Il napoletano ignorante, l’immigrato ladro, la donna una poco di buono.
Questo è un pregiudizio. Questo è uno stereotipo. Questo è sbagliato.
La storia della nostra città è una storia di accoglienza, ne sono fermamente convinta. Amiamo questa terra e soffriamo del suo abbandono, ci farciamo da sempre di indignazione quando è maltrattata, siamo visceralmente legati al suo profumo e all’ infinita quantità di umanità che sa dare. Napoli è la nostra terra e ci sono radici che non puoi tagliare, mai. Ma se questo vale per noi, fermiamoci un attimo a riflettere quanto lo stesso concetto valga per un altro popolo. I sentimenti ci accomunano tutti e spazzano via colori ed idiomi.
Lasciare di prepotenza il ventre che ti ha nutrito perché allo stesso modo sta per distruggerti. Emigrare non è facile per nessuno, tenetelo ben presente. Abbandonare la terra su cui hai mosso i primi passi, rinunciare a sentire il suono della lingua che hai imparato per prima a parlare ed accantonare le tradizioni che ti hanno plasmato. E’ la lotta per la vita. Morire nel niente o tentare e sperare.

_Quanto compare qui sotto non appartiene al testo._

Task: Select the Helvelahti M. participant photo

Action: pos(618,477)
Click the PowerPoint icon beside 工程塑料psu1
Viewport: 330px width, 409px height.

Questa è la storia di una donna che non si è arresa alla disperazione, che con le unghie e con i denti si guadagna il suo angolo di serenità e chissà, chissà se le spetta la felicità.
Tanya, ucraina, collaboratrice domestica.
Tanya è gentile, educata, gran lavoratrice. Lontana anni luce dal binomio “donna dell’est- ruba mariti” ha bellissimi capelli neri che nasconde in una treccia castigata, non si trucca mai e cammina spedita, come se scappasse, sempre. Sorride e china il capo.
Accetta con grande dignità i vestiti dismessi per spedirli a casa, alle donne della sua famiglia.
“ Non c’è vergogna nella gratitudine”
Tanya non conosce stanchezza, è una parola che non pronuncia, che non si può permettere.
“Ho preso un impegno, e gli impegni si mantengono.” Di nuovo sorride e china il capo.
Non ha tempo per l’amore, si basta da sola. Prima di essere figlia della fame è figlia dei nostri tempi, agogna quelle opportunità di modernità che noi diamo tanto per scontate.
“Non sprecarti” mi dice. Questa volta sono io a chinare il capo e a sorridere. Riso amaro.
Tanya sa di essere doppiamente svantaggiata. E’ una donna ed è immigrata. Stigmatizzata, stereotipata e ricattabile. Siamo bravissimi a diseguagliare le diseguaglianze. E’ fortemente consapevole di vivere in un paese in crisi non solo economica, ma sociale e morale. Conosce bene il modello culturale così insito in alcuni di noi per cui lo straniero spaventa e ruba il lavoro, ma è una donna caparbia Tanya. Non ha niente da dimostrare a nessuno se non a se stessa. Lei può farcela, può ritagliarsi un ruolo, uno spazio in questa città che ormai sente un po’ come sua. Ha un’identità salda e spalle grandi ed è convinta che qui, insieme a me, insieme a voi sarà riconosciuta per quello che è. Una persona.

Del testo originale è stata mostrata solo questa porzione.